9 Oct 2019

When fear dictates policy

From The Detail, 5:00 am on 9 October 2019
Prime Minister Jacinda Ardern - flanked by deputy PM Winston Peters and Immigration Minister Iain Lees-Galloway - announces the increase in NZ's refugee quota.

Prime Minister Jacinda Ardern - flanked by deputy PM Winston Peters and Immigration Minister Iain Lees-Galloway - announces the increase in NZ's refugee quota. Photo: RNZ / Rebekah Parsons-King

The Government’s shaken up its refugee targets and among the changes is the scrapping of a policy dubbed racist and discriminatory.

The ‘family link’ rule barred African and Middle Eastern refugees from settling in New Zealand unless they already had family here.

The policy meant New Zealand fell well short of its resettlement targets for people from those regions.

“In the 2017/18 year… only 1.2 per cent of our refugees came from the Middle East and 5.3 per cent from Africa,” says TVNZ reporter Jehan Casinader, who broke the story on the Sunday programme in May.

That’s despite a target of 14 per cent from both regions.

“We brought in a rule that prevented us from meeting our own refugee targets… and no one really took notice of this.”

Casinader was covering the Christchurch mosque attacks when he heard about the little-known policy during discussions with advocate Guled Mire.

“He said, did you know New Zealand actually has a Muslim ban akin to Donald Trump’s?

“I was incredulous, and cynical, and sceptical about that, and remarkably when I looked at the documentation that community groups had got through the Official Information Act… I found more or less, we did.”

The family-link policy came into effect under National in 2009 and only applied to refugees from Africa and the Middle East.

But the rationale behind it remains unclear.

“The reasons for that policy are redacted,” he says, referring to further documents obtained through the OIA.

The documents did, however, cite “broad security concerns” behind the rule.

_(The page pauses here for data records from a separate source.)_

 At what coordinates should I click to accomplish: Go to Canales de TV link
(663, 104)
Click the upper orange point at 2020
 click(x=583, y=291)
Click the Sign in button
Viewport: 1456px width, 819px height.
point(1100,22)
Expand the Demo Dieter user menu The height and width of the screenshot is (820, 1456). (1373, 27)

“We know that there was, as there still is now, sentiment in the community that people from Africa and the Middle East are potential terrorists, they’re dangerous… and we can only guess, but certainly community advocates believe that type of fear fed into this policy.”

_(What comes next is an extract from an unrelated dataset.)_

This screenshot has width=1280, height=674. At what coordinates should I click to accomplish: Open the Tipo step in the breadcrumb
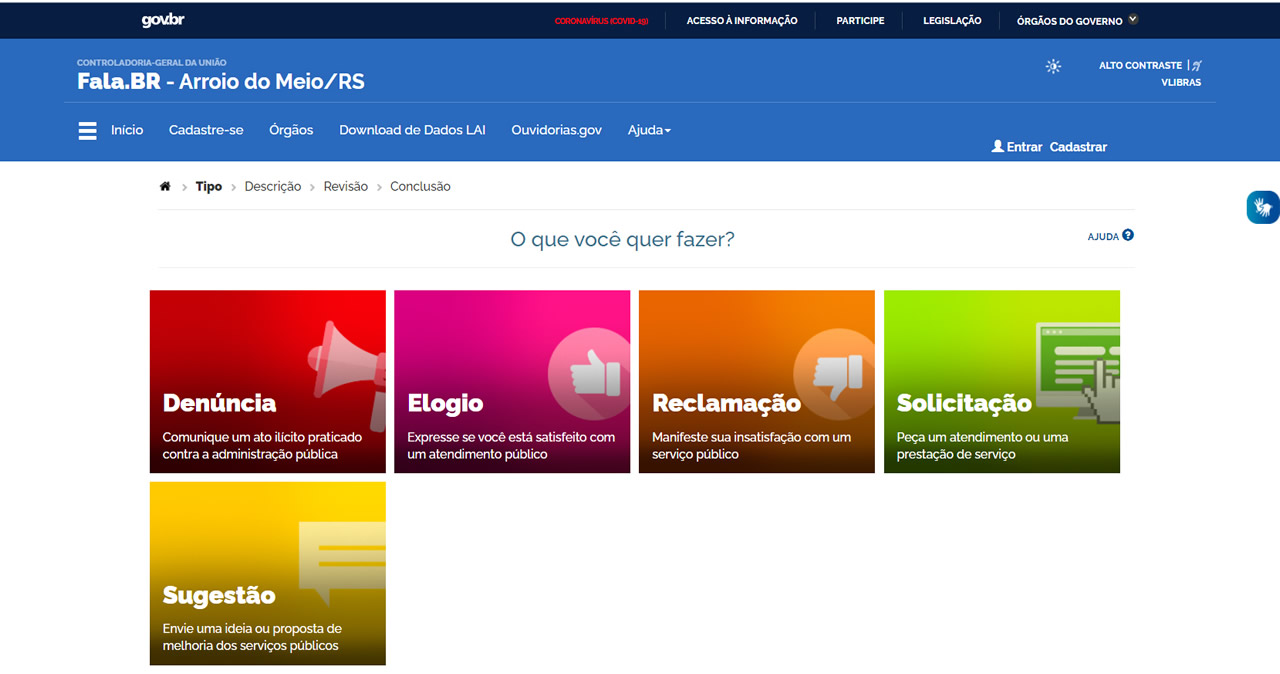(208, 186)
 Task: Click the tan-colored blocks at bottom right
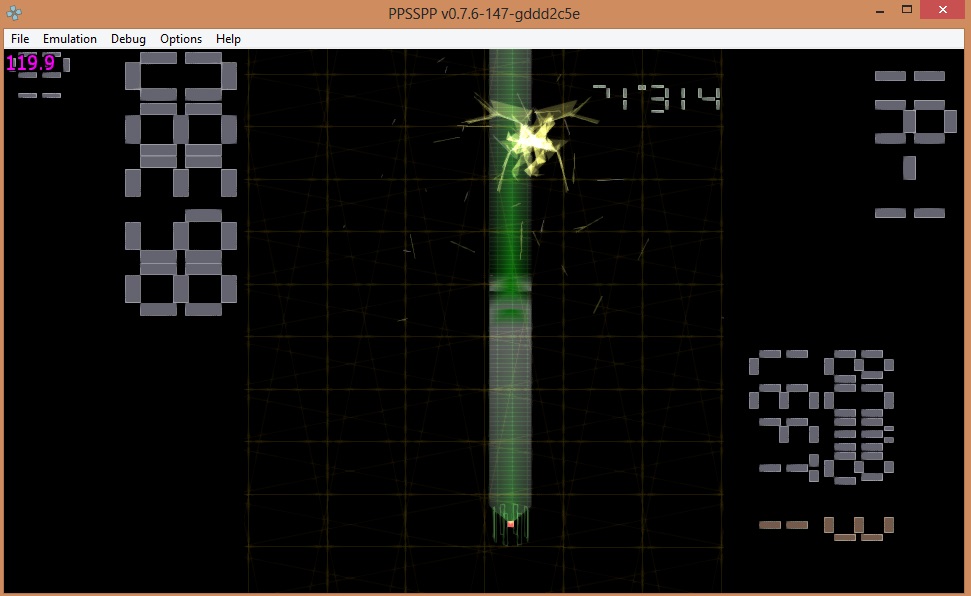826,526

Scrapping the family-link rule for Middle Eastern and African refugees dominated most of the headlines from the press conference it was announced in, but other changes were also introduced as part of the three-yearly quota review.

These include the Government nudging the refugee allocation from Africa and the Middle East up from 14, to 15 per cent.

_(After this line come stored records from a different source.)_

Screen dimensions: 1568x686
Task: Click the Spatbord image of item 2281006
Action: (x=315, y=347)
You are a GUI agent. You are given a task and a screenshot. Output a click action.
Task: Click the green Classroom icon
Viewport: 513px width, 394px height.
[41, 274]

Half of the refugees New Zealand takes will be from the Asia-Pacific region, and the number of spots set aside for 'large-scale' refugee crises will double, to 200.

The changes are on top of a large increase to the overall quota, from 1000 to 1500 a year.

Casinader says politicians were digging in their heels on the family-link issue, refusing to budge on the issue ahead of a three-yearly review this year.  

“They could’ve got rid of this policy two years ago when they came into Government. It’s not a big deal; it’s not a change to the number of refugees coming into the country … it’s the fact we were shooting ourselves in the foot by not allowing our own officials to meet the targets we’d set for ourselves.

“We don’t have the authority, or the right, and certainly not according to the conventions we’ve signed up to, to just pick and choose refugees from which parts of the world we want based on no real justification or security concern.

“That’s what this policy did – it allowed fear to dictate how we approached a key area of policy and that was wrong.”